● **GIVEN RECORDS**:

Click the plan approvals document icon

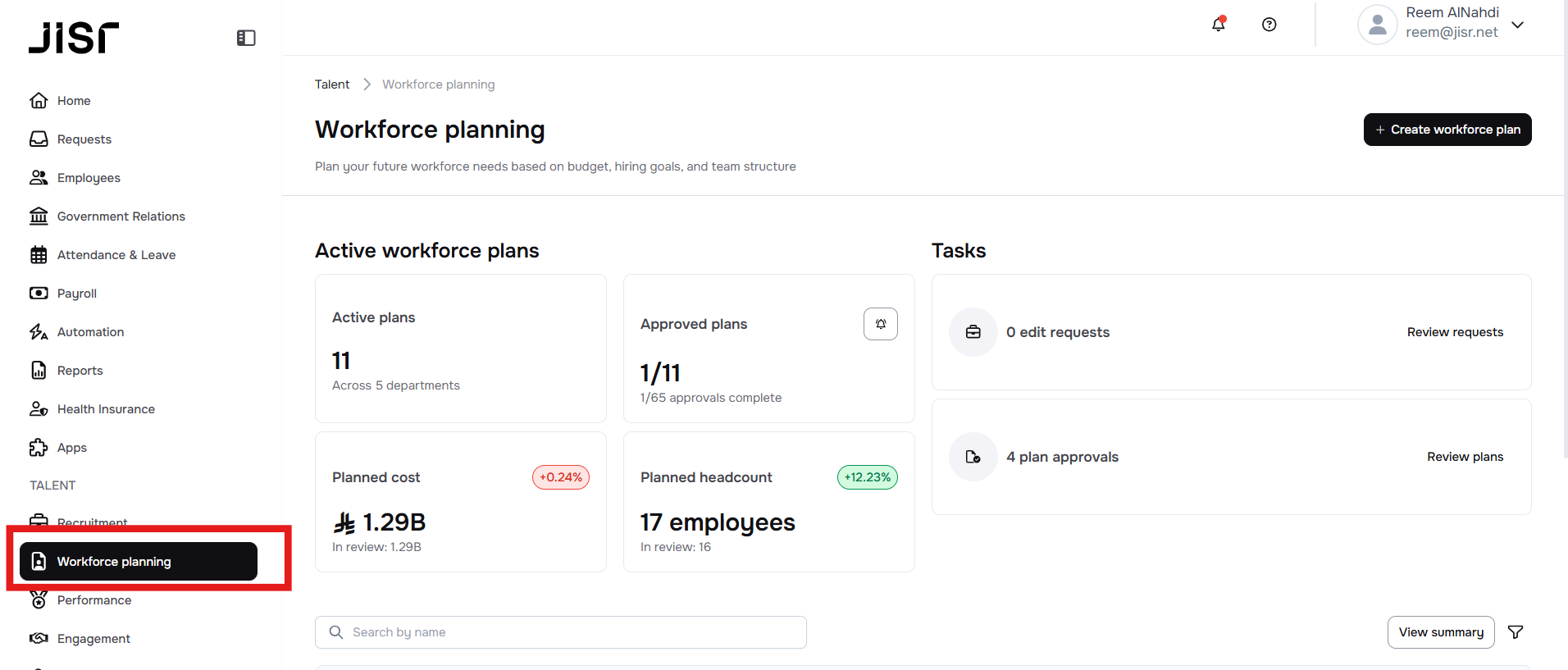pos(973,457)
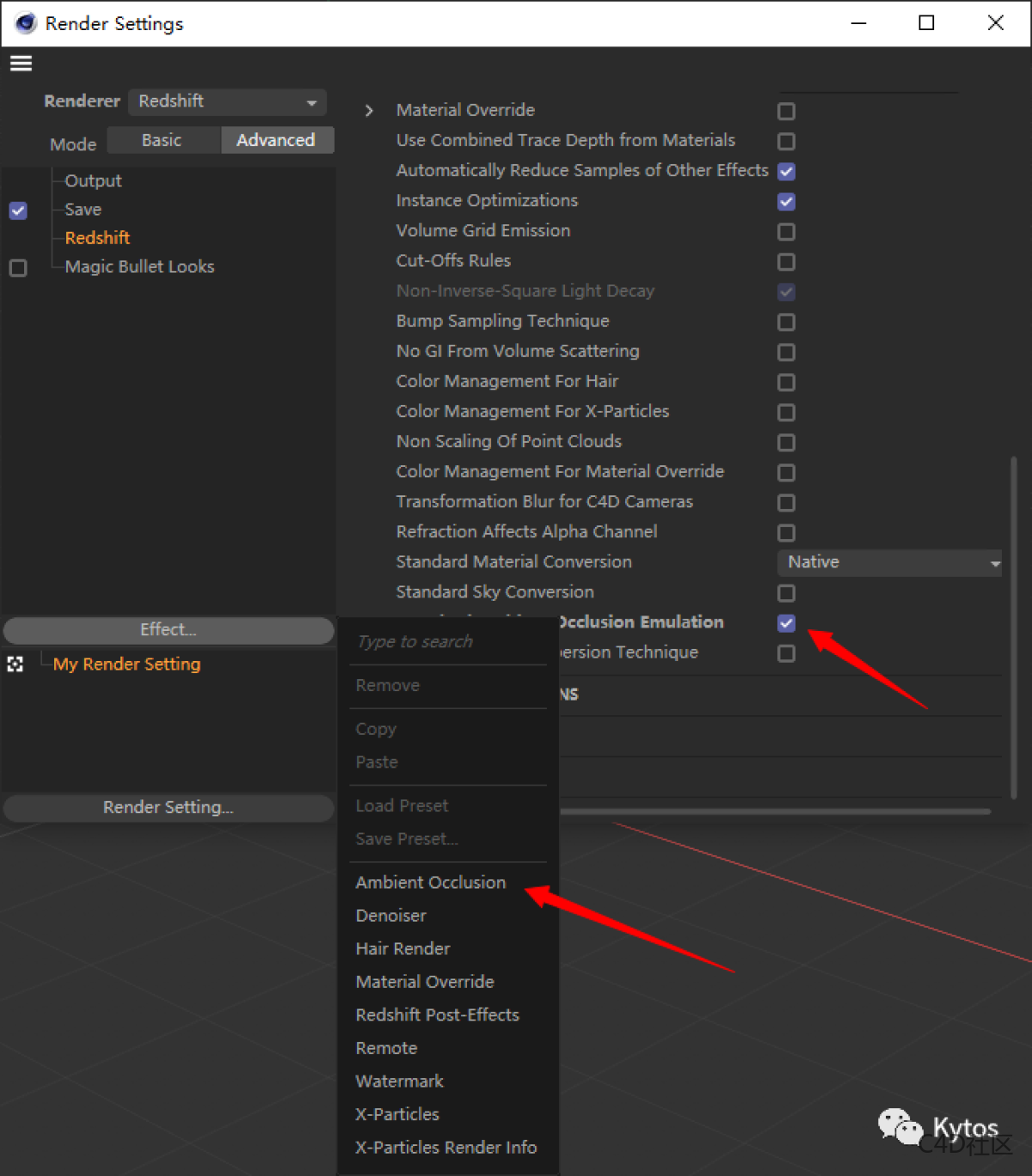Click the Cinema 4D app logo
This screenshot has height=1176, width=1032.
[x=26, y=23]
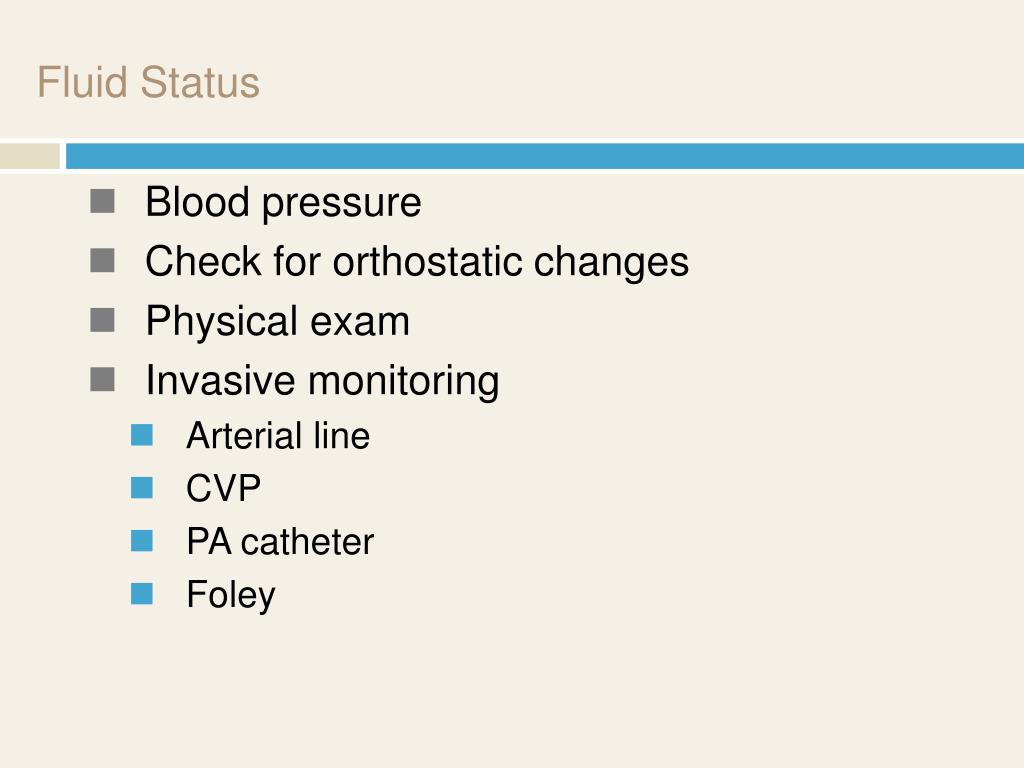Screen dimensions: 1024x768
Task: Click the gray bullet beside Invasive monitoring
Action: pos(103,379)
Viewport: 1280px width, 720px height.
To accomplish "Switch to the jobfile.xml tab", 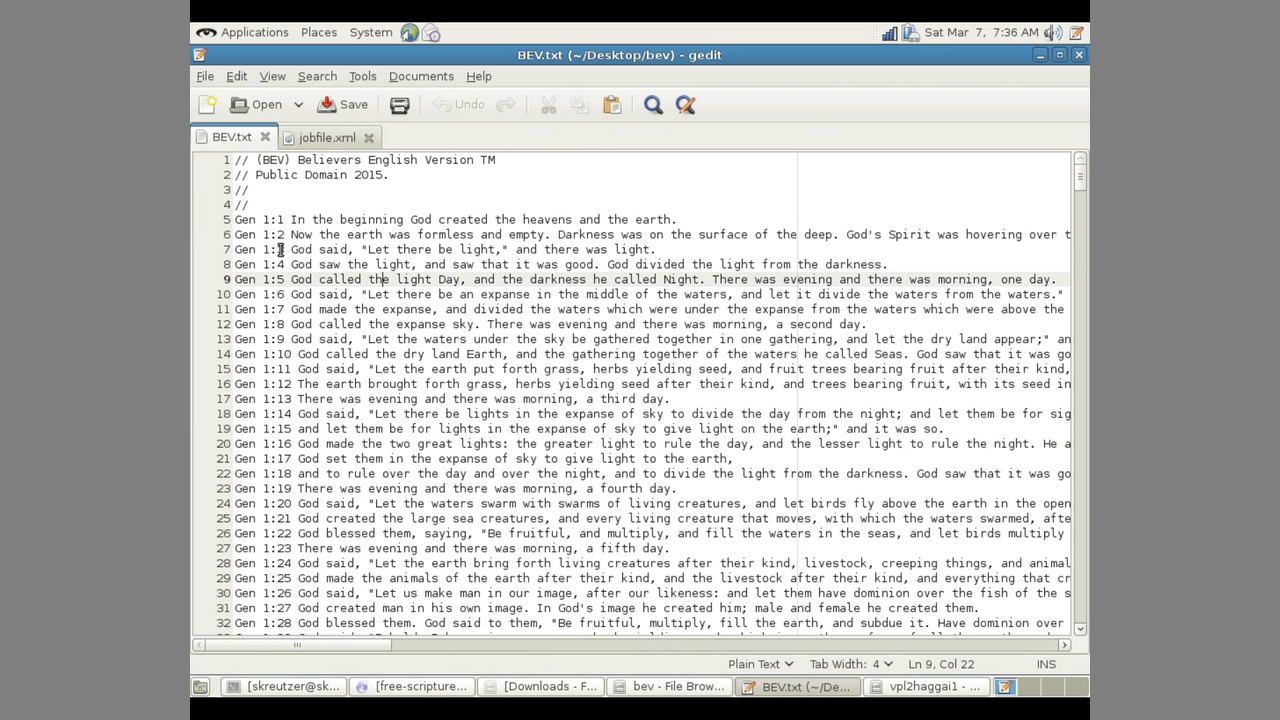I will point(326,138).
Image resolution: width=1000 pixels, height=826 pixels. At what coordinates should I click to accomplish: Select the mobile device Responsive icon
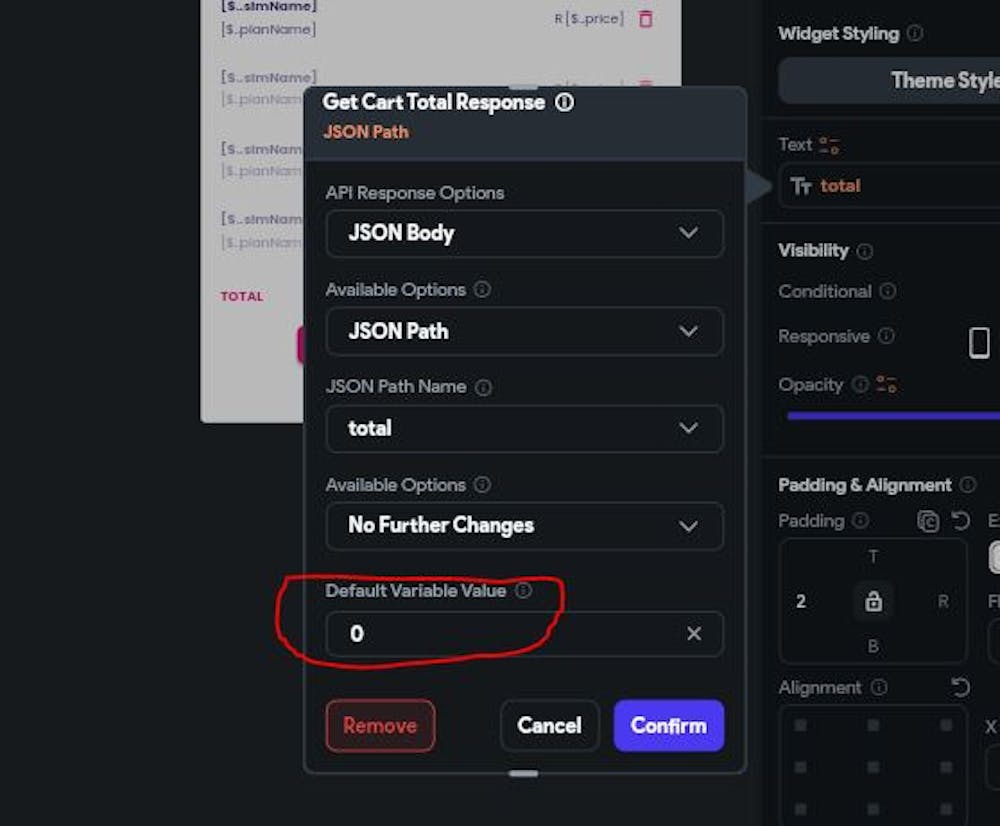pyautogui.click(x=979, y=343)
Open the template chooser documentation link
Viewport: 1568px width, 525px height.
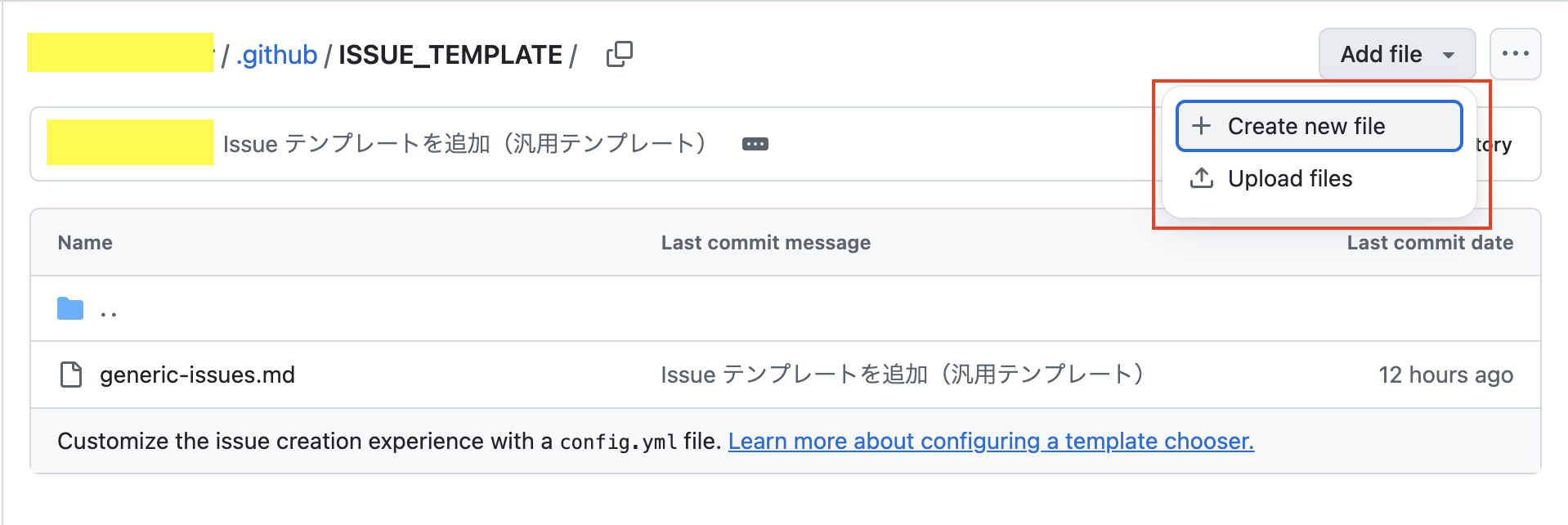(x=991, y=441)
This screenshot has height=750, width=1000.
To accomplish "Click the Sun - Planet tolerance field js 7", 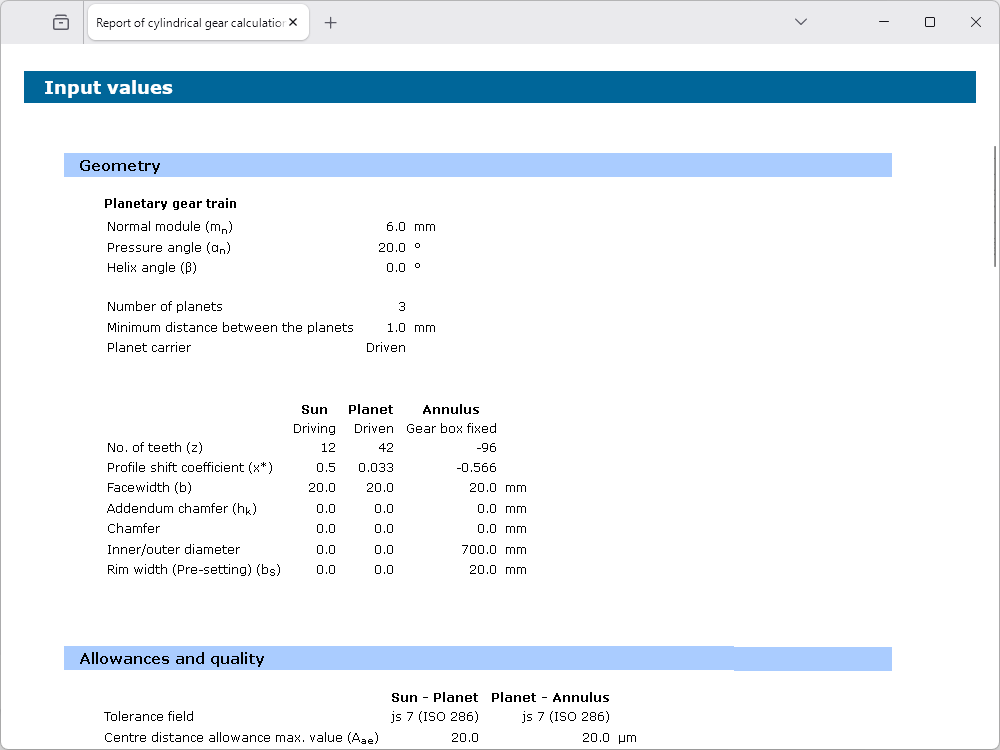I will pyautogui.click(x=434, y=717).
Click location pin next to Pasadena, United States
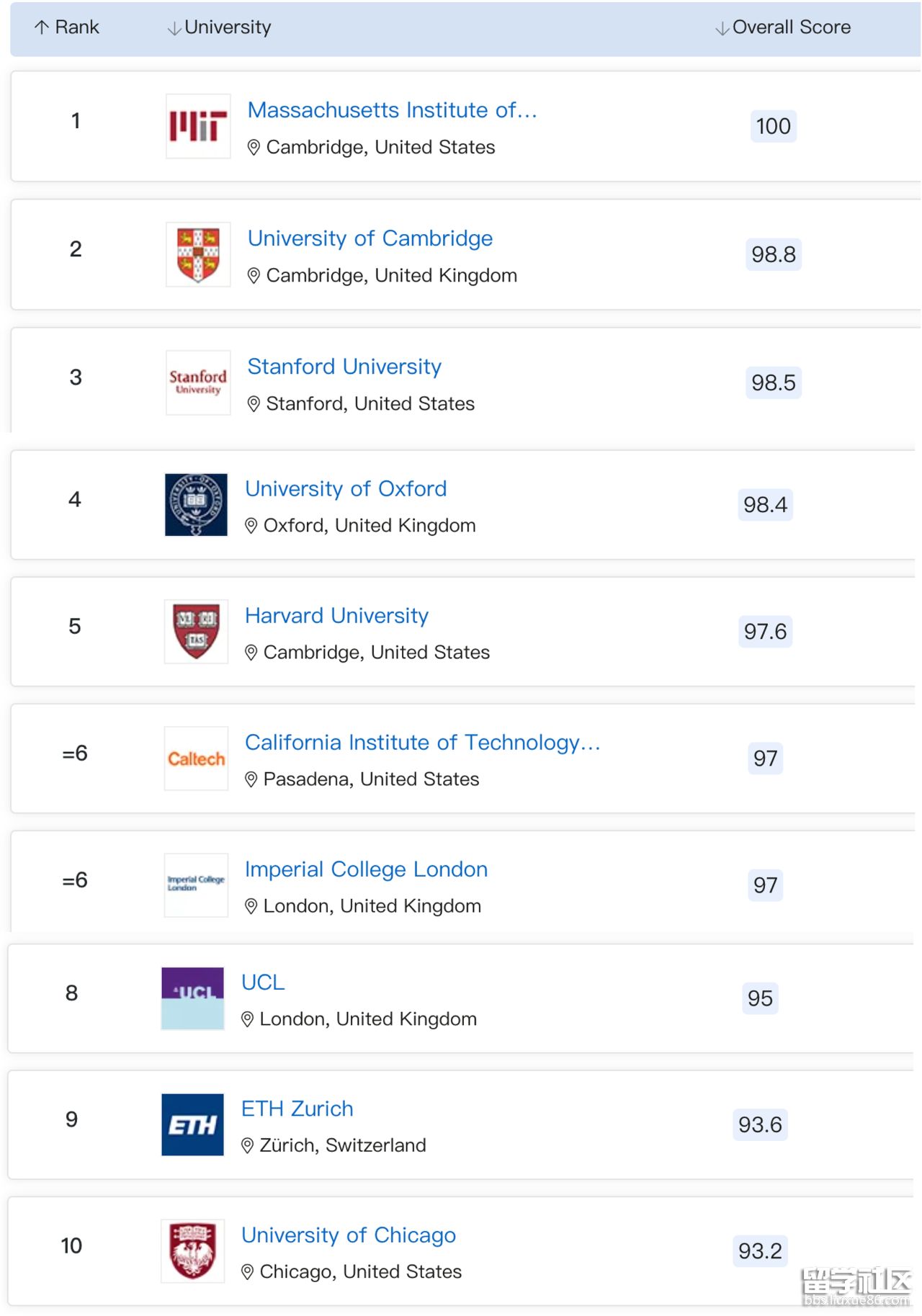 click(251, 779)
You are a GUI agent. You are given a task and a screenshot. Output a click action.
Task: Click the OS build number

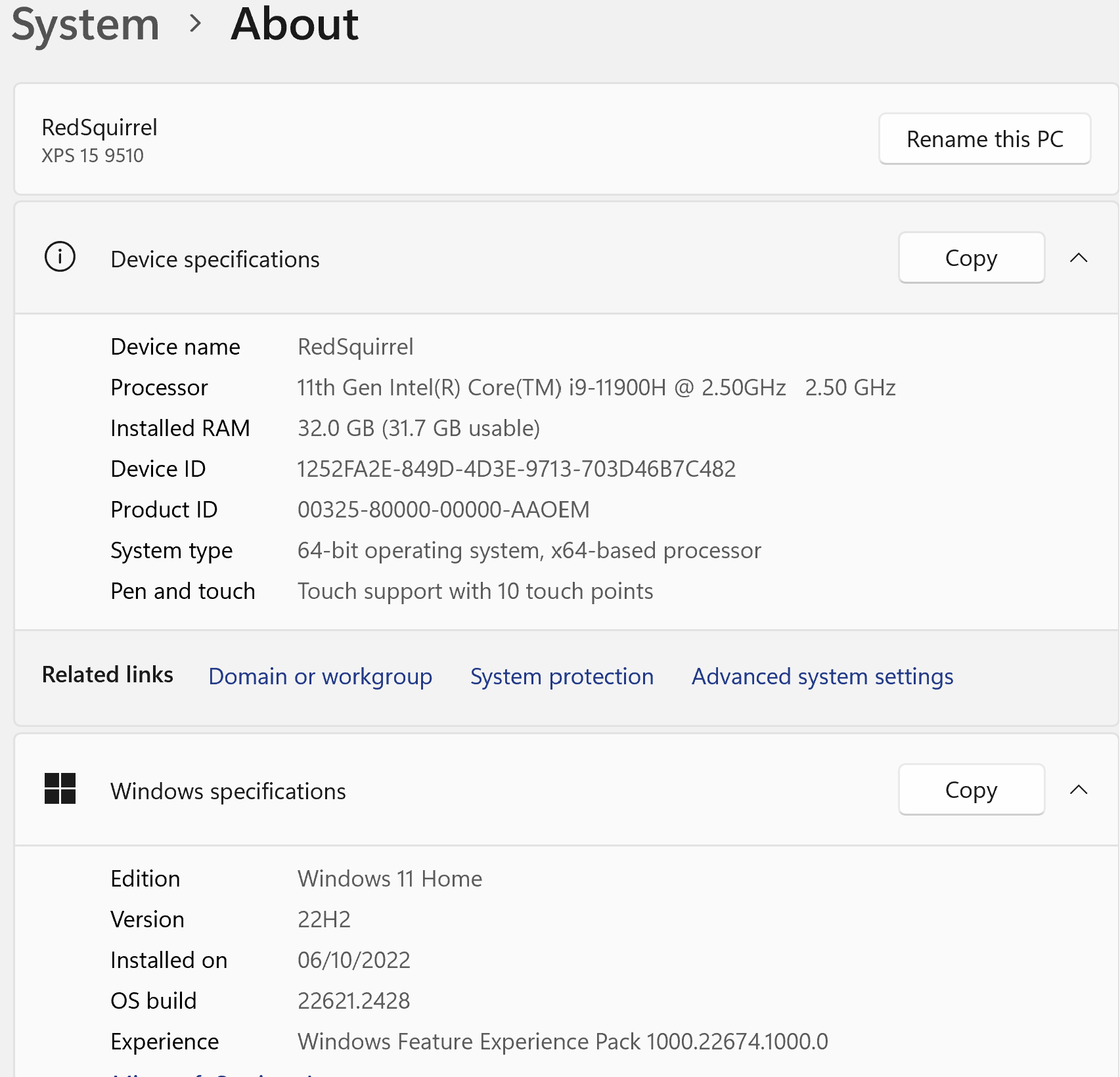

● **WORK INSTRUCTIONS**:
Copy, without the pictures, exactly the lines from the line with "You are a GUI" through the end of the material above, both ends included.

● **RESULT**:
You are a GUI agent. You are given a task and a screenshot. Output a click action.
Task: Click the OS build number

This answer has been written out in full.